>>>>

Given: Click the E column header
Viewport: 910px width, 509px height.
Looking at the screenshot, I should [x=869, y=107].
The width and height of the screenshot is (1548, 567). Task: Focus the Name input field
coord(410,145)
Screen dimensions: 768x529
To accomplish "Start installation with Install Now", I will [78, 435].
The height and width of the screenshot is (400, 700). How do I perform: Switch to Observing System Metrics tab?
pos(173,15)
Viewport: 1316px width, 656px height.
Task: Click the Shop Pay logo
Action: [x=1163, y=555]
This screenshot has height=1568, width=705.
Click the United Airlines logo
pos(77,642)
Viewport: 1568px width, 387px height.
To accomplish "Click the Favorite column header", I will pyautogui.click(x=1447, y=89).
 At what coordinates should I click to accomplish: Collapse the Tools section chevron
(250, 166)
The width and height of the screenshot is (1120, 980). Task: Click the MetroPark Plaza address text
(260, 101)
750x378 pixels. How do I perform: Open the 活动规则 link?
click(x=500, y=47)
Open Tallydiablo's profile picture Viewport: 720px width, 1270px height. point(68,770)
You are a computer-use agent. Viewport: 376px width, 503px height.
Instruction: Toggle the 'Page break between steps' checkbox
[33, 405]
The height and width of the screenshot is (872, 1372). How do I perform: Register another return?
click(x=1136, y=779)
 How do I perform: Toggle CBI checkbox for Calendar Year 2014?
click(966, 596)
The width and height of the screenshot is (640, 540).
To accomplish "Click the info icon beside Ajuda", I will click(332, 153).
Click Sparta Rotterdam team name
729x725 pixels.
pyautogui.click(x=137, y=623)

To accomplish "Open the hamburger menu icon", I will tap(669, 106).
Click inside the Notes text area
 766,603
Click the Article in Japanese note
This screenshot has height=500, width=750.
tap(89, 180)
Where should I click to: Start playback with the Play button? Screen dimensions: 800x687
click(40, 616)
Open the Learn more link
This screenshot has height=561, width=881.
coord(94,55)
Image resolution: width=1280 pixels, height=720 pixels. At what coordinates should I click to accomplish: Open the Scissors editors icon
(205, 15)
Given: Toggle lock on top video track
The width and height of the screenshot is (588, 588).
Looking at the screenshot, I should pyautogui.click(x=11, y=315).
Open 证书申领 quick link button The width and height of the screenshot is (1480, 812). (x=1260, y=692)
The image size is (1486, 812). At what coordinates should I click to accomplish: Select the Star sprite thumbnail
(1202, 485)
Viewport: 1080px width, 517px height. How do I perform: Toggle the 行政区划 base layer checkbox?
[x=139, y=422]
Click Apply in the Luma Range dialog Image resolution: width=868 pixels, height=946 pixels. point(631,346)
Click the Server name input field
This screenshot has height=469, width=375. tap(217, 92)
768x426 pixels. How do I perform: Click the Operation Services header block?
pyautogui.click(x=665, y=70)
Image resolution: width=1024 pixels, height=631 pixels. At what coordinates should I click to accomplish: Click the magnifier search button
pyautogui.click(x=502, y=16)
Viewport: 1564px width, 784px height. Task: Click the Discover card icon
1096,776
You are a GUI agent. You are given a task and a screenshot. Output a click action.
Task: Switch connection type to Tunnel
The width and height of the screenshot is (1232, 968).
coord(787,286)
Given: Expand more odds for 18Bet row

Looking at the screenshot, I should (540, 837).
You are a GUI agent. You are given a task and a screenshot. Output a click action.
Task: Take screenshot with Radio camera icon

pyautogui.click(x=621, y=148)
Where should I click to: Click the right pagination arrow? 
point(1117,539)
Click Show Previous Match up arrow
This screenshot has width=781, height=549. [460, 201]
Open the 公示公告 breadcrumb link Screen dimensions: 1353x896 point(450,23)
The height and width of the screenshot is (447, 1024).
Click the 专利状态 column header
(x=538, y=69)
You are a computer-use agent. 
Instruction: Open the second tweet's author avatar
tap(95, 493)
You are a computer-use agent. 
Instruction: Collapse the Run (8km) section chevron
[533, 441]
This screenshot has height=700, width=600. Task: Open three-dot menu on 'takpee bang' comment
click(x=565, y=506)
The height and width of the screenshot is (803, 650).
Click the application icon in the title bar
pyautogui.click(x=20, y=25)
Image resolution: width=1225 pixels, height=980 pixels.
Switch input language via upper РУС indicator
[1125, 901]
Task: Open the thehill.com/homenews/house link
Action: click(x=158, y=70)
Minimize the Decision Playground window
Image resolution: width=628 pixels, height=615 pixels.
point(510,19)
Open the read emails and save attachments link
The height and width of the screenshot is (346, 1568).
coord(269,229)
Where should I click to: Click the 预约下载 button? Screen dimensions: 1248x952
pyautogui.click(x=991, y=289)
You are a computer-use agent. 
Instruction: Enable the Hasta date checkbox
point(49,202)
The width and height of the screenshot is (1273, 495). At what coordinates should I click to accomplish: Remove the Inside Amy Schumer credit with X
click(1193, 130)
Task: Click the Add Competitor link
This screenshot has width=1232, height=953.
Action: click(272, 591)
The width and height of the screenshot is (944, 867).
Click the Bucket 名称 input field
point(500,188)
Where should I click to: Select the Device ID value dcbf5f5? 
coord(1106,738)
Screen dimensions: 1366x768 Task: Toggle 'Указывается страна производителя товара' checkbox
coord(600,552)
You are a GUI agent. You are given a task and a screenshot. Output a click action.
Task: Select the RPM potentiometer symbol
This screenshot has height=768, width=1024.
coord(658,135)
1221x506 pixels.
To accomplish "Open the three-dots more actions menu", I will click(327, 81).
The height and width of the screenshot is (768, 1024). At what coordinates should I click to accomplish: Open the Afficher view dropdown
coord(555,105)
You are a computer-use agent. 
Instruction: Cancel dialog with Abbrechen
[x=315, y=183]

<<<<

Task instructions
Your reply should repeat the entire listing, word for word and complete.

Solution to the exercise
Given: Click the E column header
Viewport: 910px width, 509px height.
Looking at the screenshot, I should [x=869, y=107].
The width and height of the screenshot is (1548, 567). Task: Focus the Name input field
coord(410,145)
Screen dimensions: 768x529
To accomplish "Start installation with Install Now", I will [78, 435].
The height and width of the screenshot is (400, 700). How do I perform: Switch to Observing System Metrics tab?
pos(173,15)
Viewport: 1316px width, 656px height.
Task: Click the Shop Pay logo
Action: [x=1163, y=555]
This screenshot has height=1568, width=705.
Click the United Airlines logo
pos(77,642)
Viewport: 1568px width, 387px height.
To accomplish "Click the Favorite column header", I will pyautogui.click(x=1447, y=89).
 At what coordinates should I click to accomplish: Collapse the Tools section chevron
(250, 166)
The width and height of the screenshot is (1120, 980). Task: Click the MetroPark Plaza address text
(260, 101)
750x378 pixels. How do I perform: Open the 活动规则 link?
click(x=500, y=47)
Open Tallydiablo's profile picture Viewport: 720px width, 1270px height. point(68,770)
You are a computer-use agent. Viewport: 376px width, 503px height.
Instruction: Toggle the 'Page break between steps' checkbox
[33, 405]
The height and width of the screenshot is (872, 1372). How do I perform: Register another return?
click(x=1136, y=779)
 How do I perform: Toggle CBI checkbox for Calendar Year 2014?
click(966, 596)
The width and height of the screenshot is (640, 540).
To accomplish "Click the info icon beside Ajuda", I will click(332, 153).
Click Sparta Rotterdam team name
729x725 pixels.
pyautogui.click(x=137, y=623)

To accomplish "Open the hamburger menu icon", I will tap(669, 106).
Click inside the Notes text area
 766,603
Click the Article in Japanese note
This screenshot has height=500, width=750.
tap(89, 180)
Where should I click to: Start playback with the Play button? Screen dimensions: 800x687
click(40, 616)
Open the Learn more link
This screenshot has height=561, width=881.
coord(94,55)
Image resolution: width=1280 pixels, height=720 pixels. At what coordinates should I click to accomplish: Open the Scissors editors icon
(205, 15)
Given: Toggle lock on top video track
The width and height of the screenshot is (588, 588).
Looking at the screenshot, I should pyautogui.click(x=11, y=315).
Open 证书申领 quick link button The width and height of the screenshot is (1480, 812). (x=1260, y=692)
The image size is (1486, 812). At what coordinates should I click to accomplish: Select the Star sprite thumbnail
(1202, 485)
Viewport: 1080px width, 517px height. How do I perform: Toggle the 行政区划 base layer checkbox?
[x=139, y=422]
Click Apply in the Luma Range dialog Image resolution: width=868 pixels, height=946 pixels. point(631,346)
Click the Server name input field
This screenshot has height=469, width=375. tap(217, 92)
768x426 pixels. How do I perform: Click the Operation Services header block?
pyautogui.click(x=665, y=70)
Image resolution: width=1024 pixels, height=631 pixels. At what coordinates should I click to accomplish: Click the magnifier search button
pyautogui.click(x=502, y=16)
Viewport: 1564px width, 784px height. Task: Click the Discover card icon
1096,776
You are a GUI agent. You are given a task and a screenshot. Output a click action.
Task: Switch connection type to Tunnel
The width and height of the screenshot is (1232, 968).
coord(787,286)
Given: Expand more odds for 18Bet row

Looking at the screenshot, I should (540, 837).
You are a GUI agent. You are given a task and a screenshot. Output a click action.
Task: Take screenshot with Radio camera icon

pyautogui.click(x=621, y=148)
Where should I click to: Click the right pagination arrow? 
point(1117,539)
Click Show Previous Match up arrow
This screenshot has width=781, height=549. [460, 201]
Open the 公示公告 breadcrumb link Screen dimensions: 1353x896 point(450,23)
The height and width of the screenshot is (447, 1024).
Click the 专利状态 column header
(x=538, y=69)
You are a computer-use agent. 
Instruction: Open the second tweet's author avatar
tap(95, 493)
You are a computer-use agent. 
Instruction: Collapse the Run (8km) section chevron
[533, 441]
This screenshot has height=700, width=600. Task: Open three-dot menu on 'takpee bang' comment
click(x=565, y=506)
The height and width of the screenshot is (803, 650).
Click the application icon in the title bar
pyautogui.click(x=20, y=25)
Image resolution: width=1225 pixels, height=980 pixels.
Switch input language via upper РУС indicator
[1125, 901]
Task: Open the thehill.com/homenews/house link
Action: click(x=158, y=70)
Minimize the Decision Playground window
Image resolution: width=628 pixels, height=615 pixels.
point(510,19)
Open the read emails and save attachments link
The height and width of the screenshot is (346, 1568).
coord(269,229)
Where should I click to: Click the 预约下载 button? Screen dimensions: 1248x952
pyautogui.click(x=991, y=289)
You are a computer-use agent. 
Instruction: Enable the Hasta date checkbox
point(49,202)
The width and height of the screenshot is (1273, 495). At what coordinates should I click to accomplish: Remove the Inside Amy Schumer credit with X
click(1193, 130)
Task: Click the Add Competitor link
This screenshot has width=1232, height=953.
Action: click(272, 591)
The width and height of the screenshot is (944, 867).
Click the Bucket 名称 input field
point(500,188)
Where should I click to: Select the Device ID value dcbf5f5? 
coord(1106,738)
Screen dimensions: 1366x768 Task: Toggle 'Указывается страна производителя товара' checkbox
coord(600,552)
You are a GUI agent. You are given a task and a screenshot. Output a click action.
Task: Select the RPM potentiometer symbol
This screenshot has height=768, width=1024.
coord(658,135)
1221x506 pixels.
To accomplish "Open the three-dots more actions menu", I will click(327, 81).
The height and width of the screenshot is (768, 1024). At what coordinates should I click to accomplish: Open the Afficher view dropdown
coord(555,105)
You are a computer-use agent. 
Instruction: Cancel dialog with Abbrechen
[x=315, y=183]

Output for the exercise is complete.